## Start Quoted passage

The syntax for testing instances (isinstance) is different from the syntax for testing subtypes (issubclass). Therefore, the average Python user would anticipate that the syntax for declaring instances (:) is different from the syntax for declaring subtypes (?). But unfortunately, PEP 695 proposes using the : operator for both purposes.

Reason #3: The : symbol already has 5 different meanings

In today’s Python, the : symbol is already used in 5 different places:

  • Introducing a nested block
  • Dictionary literal
  • Slicing
  • Type annotation
  • Part of the walrus operator (:=)

PEP 695 extends : with yet another meaning.

For learners, this will likely be a source of confusion.

For experts, this will potentially increase the cognitive overhead of reading function signatures. For example, consider the signature:

fn foo[T: int](x: int, y: T, z: T):

In this single line of code, the : symbol has three distinct meanings:

  • Subtype annotation
  • Type annotation
  • Introducing a nested block

Proposed solution

These problems can be avoided by choosing a different operator. I don’t care too much which operator is chosen, however, it would probably be the most sensible to include the < character as part of the operator, since this appears to be the only ASCII character that is strongly associated with a subset/superset relationship.

Hence, I would suggest considering one of the following operators:

  • <:
  • <

The first of these is already the de-facto standard for a subtype relation. It is used in Scala and Julia. The notation makes a lot of sense:

  • < means “sub”
  • : means “type”

This operator was also proposed by others earlier in this thread, and in the prior thread on PEP 695.

What about T: (int, str) syntax?

PEP 695 also proposes using the : syntax to specify that a type variable must be instantiated with a type drawn from a set. The syntax is:
class Foo[T: (int, str)]:

If we were to introduce the <: symbol (or something similar) to mean “subtype”, we would need a different symbol to express the above relationship, because it is not a subtyping relationship.

In mathematics, the ∈ symbol (“element of”) is used to express such a relationship. And in Python, it turns out that we already have the in keyword for this. So I would propose using in in place of the : symbol:
class Foo[T in (int, str)]:

Summary

Using the : operator to denote a subtyping relationship would be problematic. We can avoid these problems by using a slightly different syntax, for example <: and in.

8 Likes

Regarding the dependent types: you can still achieve this with Literal types.

For example:

from typing import Literal

class Array[DType, Length: int]: ...

x: Array[float, Literal[4]]

def concat[DType, L1: int, L2: int](
    x: Array[DType, L1], y: Array[DType, L2]
) -> Array[DType, L1 + L2]: ...  # the `+` operator here would need to be generalized to int literal types

And I think that’s actually what Mojo is doing. It’s just that Mojo allows using 4 as shorthand for Literal[4] when it’s in a typing context, which allows them to write:

Array[float, 4]

And I actually think Python should also allow this. There is a fork of mypy which does allow it (they call it “Bare Literals”): GitHub - KotlinIsland/basedmypy: Based static typing for Python that makes breaking changes from PEP 484. Based? Based on what? so I think this would be safe to do. (It wouldn’t be safe for string literals because they could be confused with forward references. Though maybe with PEP 649 it would become safe?)

## End Quoted passage

*Request*: Reproduce the part of the PEP 695 syntax thread that begins at the words "These problems can" and stops after "on PEP 695.".

## Start Dataset extract

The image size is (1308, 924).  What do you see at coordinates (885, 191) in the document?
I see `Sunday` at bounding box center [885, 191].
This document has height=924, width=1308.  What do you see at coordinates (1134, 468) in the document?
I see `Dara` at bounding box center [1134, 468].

## End Dataset extract

*Solution for this problem*:
These problems can be avoided by choosing a different operator. I don’t care too much which operator is chosen, however, it would probably be the most sensible to include the < character as part of the operator, since this appears to be the only ASCII character that is strongly associated with a subset/superset relationship.

Hence, I would suggest considering one of the following operators:

  • <:
  • <

The first of these is already the de-facto standard for a subtype relation. It is used in Scala and Julia. The notation makes a lot of sense:

  • < means “sub”
  • : means “type”

This operator was also proposed by others earlier in this thread, and in the prior thread on PEP 695.